Rich has worked professionally in the space of offensive security for over 10 years where his research has been focused on the areas offensive tooling and framework design, post-exploitation strategies along with continual vulnerability research and exploit development. In addition to his research, Rich performs consulting and attack services across a range of verticals including National Security, Financial, Technology, and the Entertainment industry.

Prior to co-founding Syndis, Rich led the Attack Technology Division at Kyrus Tech (DC), held a Vice President role at Morgan Stanley (NY) as the lead cyber-threat specialist, was a senior researcher at Immunity Inc (FL) and led the Research In Offensive Technologies and Threats group at Hewlett-Packard's European Labs (UK). He is currently the Director of Security at DUO security Inc.


Hörður Ellert Ólafsson

Marketing, branding and business guru.

Hörður has a 10 years of entrepreneurial and consultancy experience in Iceland, Scandinavia and South Africa. Hörður has consulted for a variety of organizations, both domestic and international, ranging from government, to small NGO's, to startups and large companies within the creative, technology, and sustainability industries.

Hörður studyed Entrepreneurial Leadership at the KaosPilots, Denmark. Hörður's education focused on Creative Project Leadership, Creative Business Design, Creative Process Design and Creative Leadership.


Bergsteinn Karlsson
Security Engineer

Security Engineer

Bergsteinn has worked in law enforcement for the past decade both as a patrol officer and as a detective. His experience ranges from local to internationally cooperative cases in fields such as narcotics, cyber and organized crime. 

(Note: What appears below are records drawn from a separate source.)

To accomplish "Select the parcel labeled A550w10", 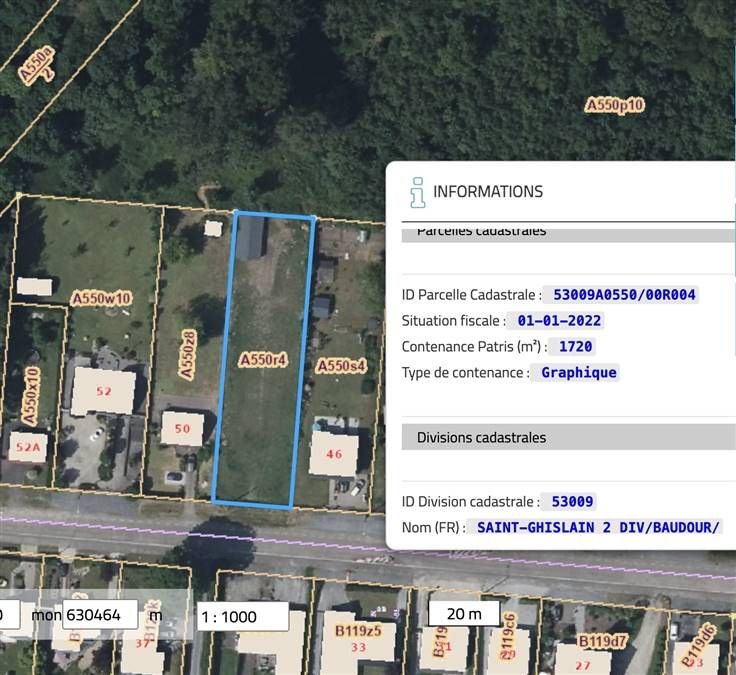I will pos(101,298).
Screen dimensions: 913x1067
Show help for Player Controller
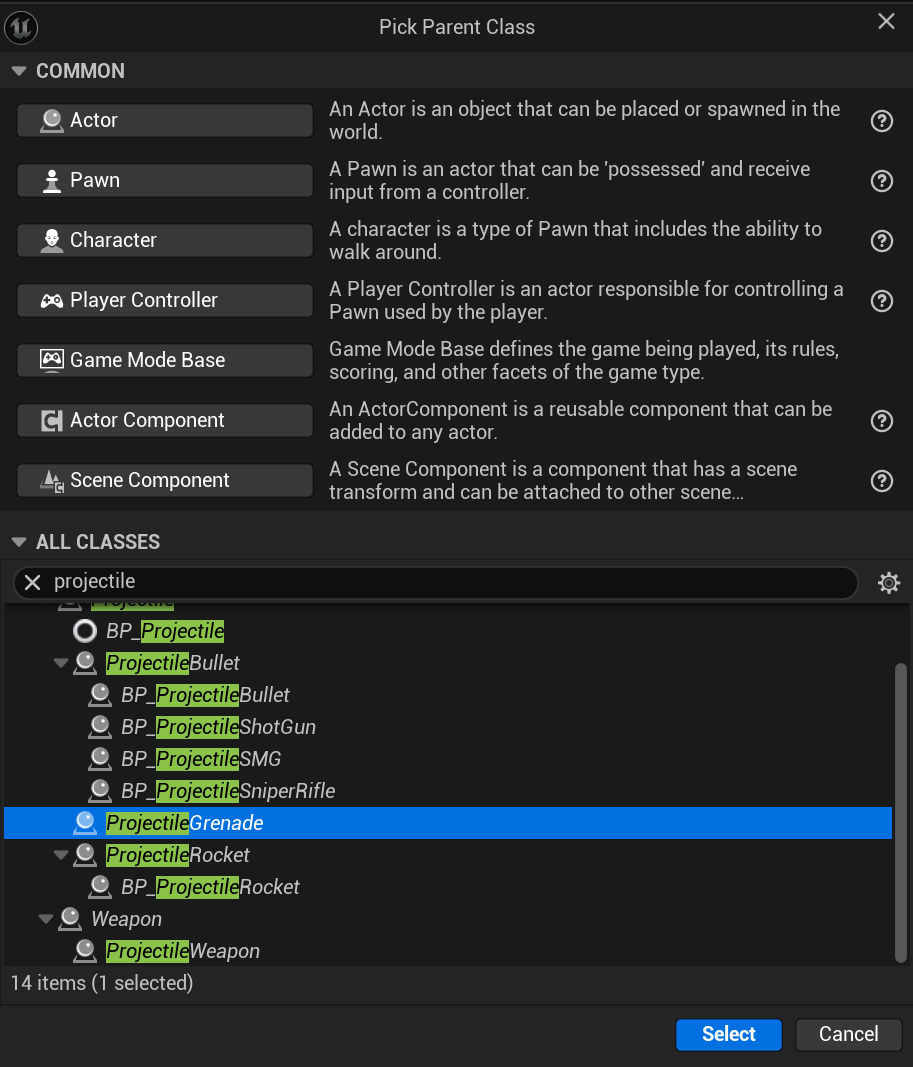tap(881, 301)
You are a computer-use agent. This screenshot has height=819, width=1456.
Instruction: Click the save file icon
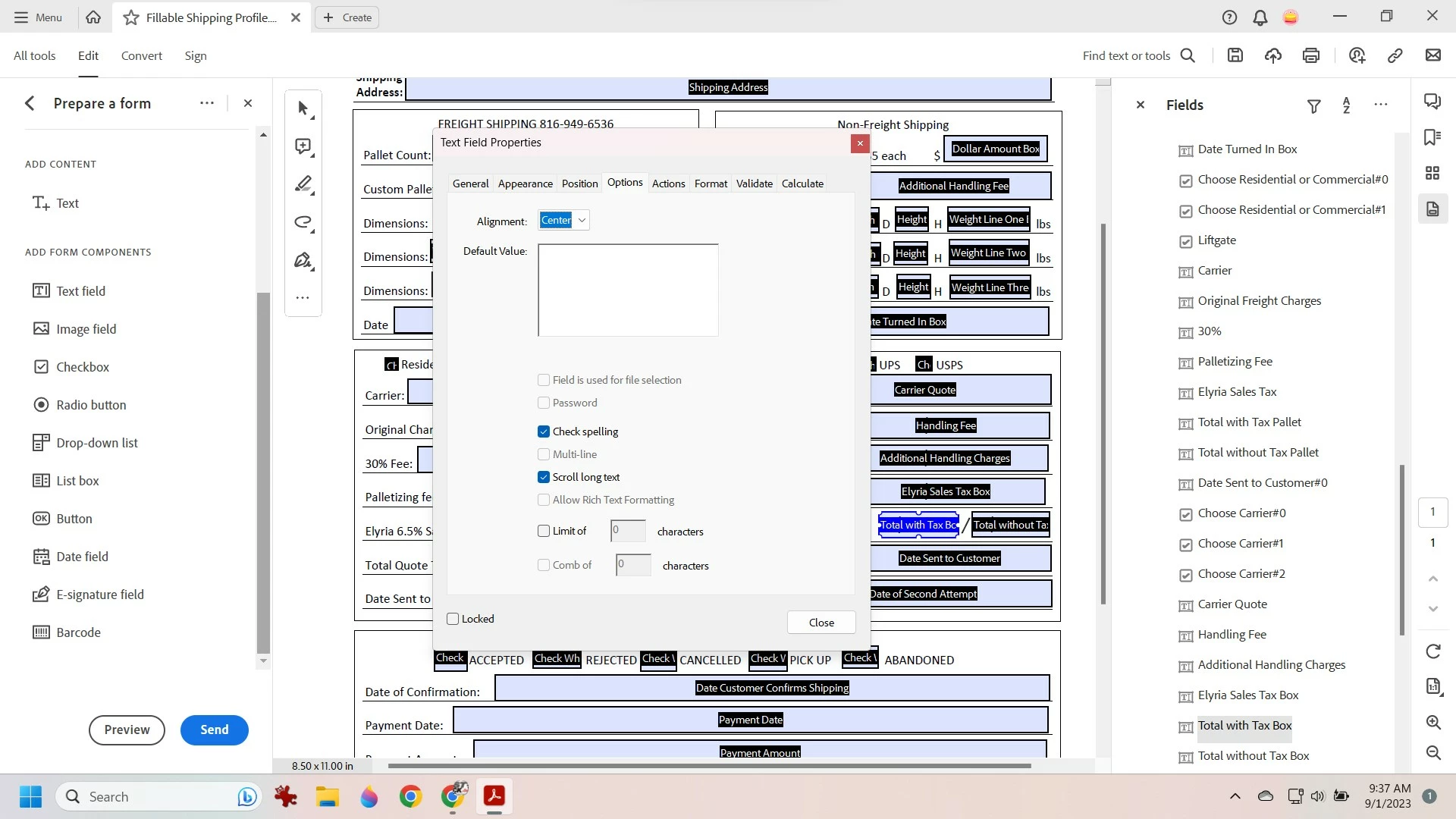coord(1235,55)
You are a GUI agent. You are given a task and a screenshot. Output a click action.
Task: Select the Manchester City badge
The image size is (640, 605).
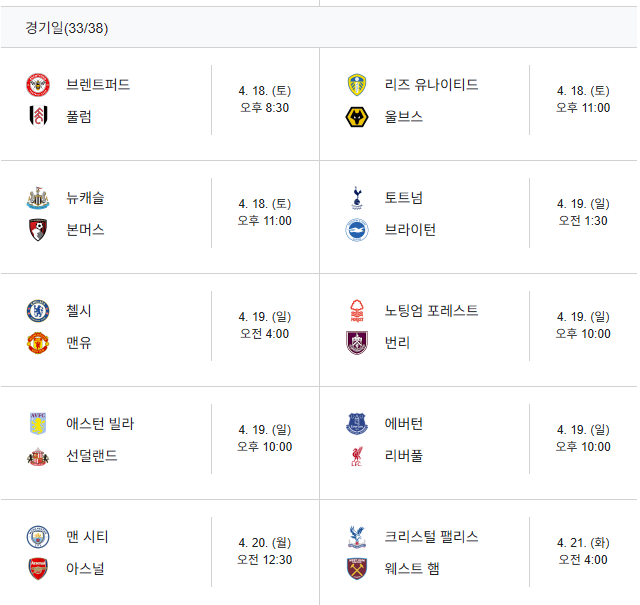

He has in recent times been more involved cybercrime investigations. His work for the police has given him a valuable insight into the workings of the legal administration and judicial system in addition to a comprehensive understanding of criminal mentality. As a first responder he learned to deal with critical situations and work under pressure whilst having to keep his composure.

Bergsteinn has a B.Sc. in Computer Science from Reykjavik University where he was first introduced to Syndis through their security course TOOR.


Hlynur Óskar Guðmundsson
Security Developer

Iceland's CTF co-grand master

Hlynur is a Research-based Computer Science student at Reykjavík University and a Full Stack Developer. He is one of the founders and organizers of the highly successful hacking competition, IceCTF that is hosted annually. He creates interesting security challenges to get people excited about Computer Security and develops a safe environment for people to explore software and how it breaks. Hlynur is currently developing an educational platform that teaches developers to be more security aware.

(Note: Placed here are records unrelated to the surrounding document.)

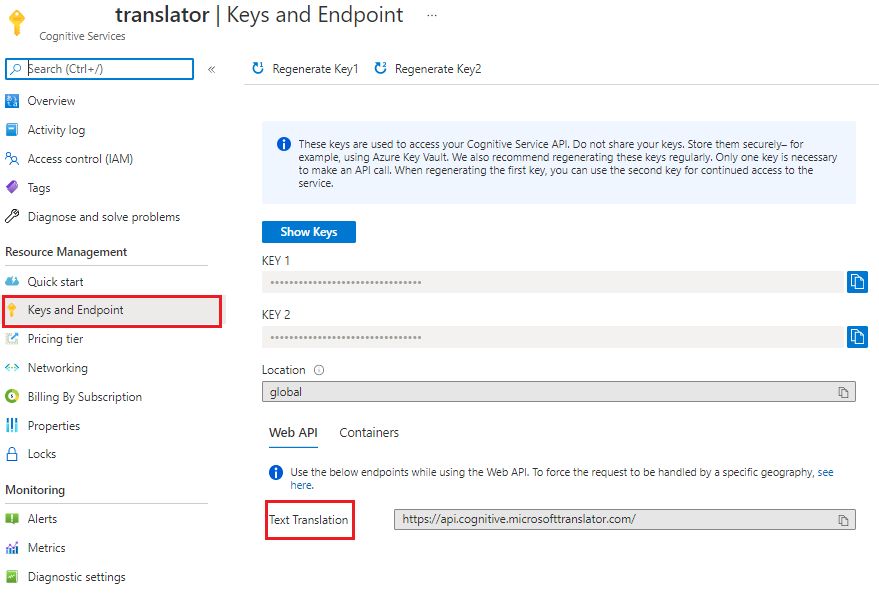Copy the Text Translation endpoint URL
The height and width of the screenshot is (593, 879).
pos(843,519)
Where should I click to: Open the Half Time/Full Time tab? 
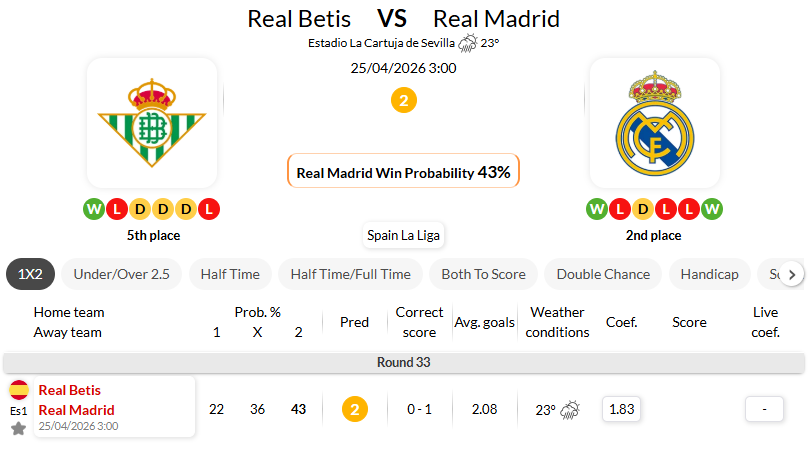click(350, 274)
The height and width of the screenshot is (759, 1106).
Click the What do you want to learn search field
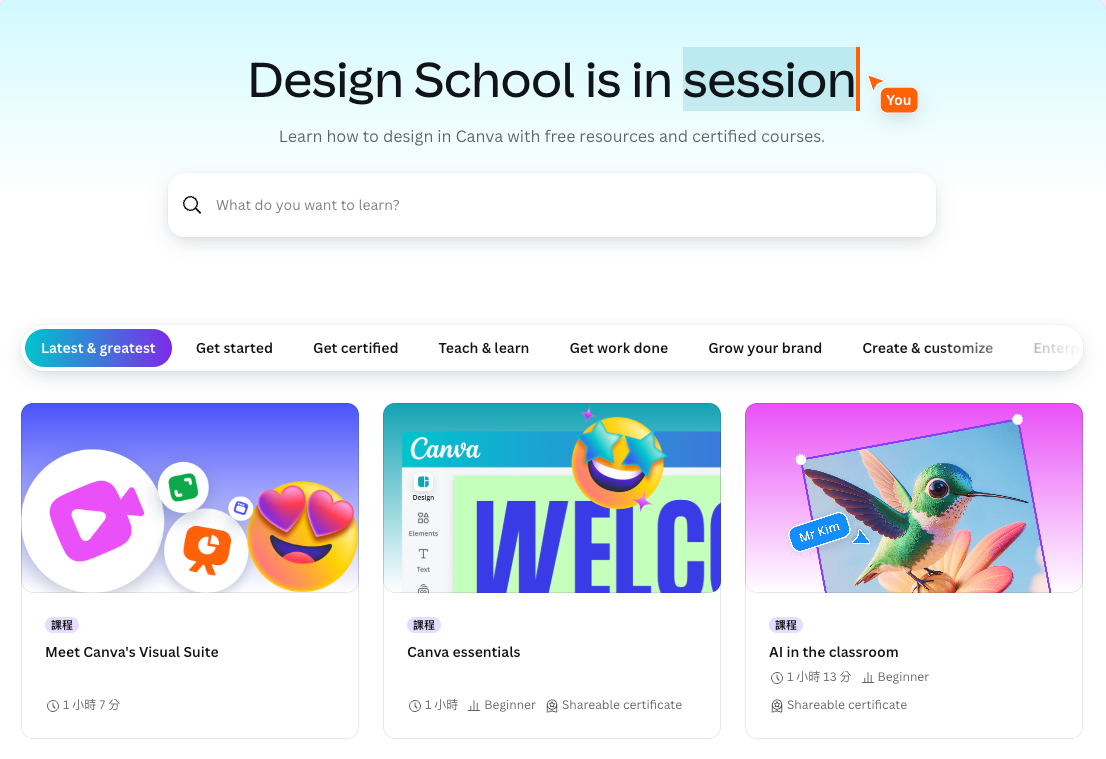[552, 205]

Prior to joining Syndis, Hlynur worked as a System Administrator for Governmental Agencies and as a Web Developer at a Telecommunications company.







James Elías Sigurðarson
Security Engineer

Iceland's CTF co-grand master

James is a Computer Science and Discrete Mathematics student at Reykjavík University
and a Full Stack Developer. James has over 7 years of experence in IT and Web Development, ranging from roles as a Systems Administrator to managing and developing critical systems.
He is one of the founders and organizers of the highly successful hacking competition, IceCTF that is hosted annually. He creates interesting security challenges to get people excited about Computer Security and develops a safe environment for people to explore
software and how it breaks. James is currently developing an educational platform that
teaches developers to be more security aware.

Heiðar Karl Ragnarsson
Security Engineer

Security Engineer

Heiðar will be completing his B.Sc. degree in Computer Science at Reykjavik University in the Spring. He is also a part of the Adversary team that is developing an educational platform for training developers to adopt a richer security mindset while designing systems and writing code. 

Heiðar has been heavily involved in offensive information security community over the past few years. His focus is on the offensive side of security, ranging from penetration testing to code reviews to participating, playing and organizing security competitions, including IceCTF.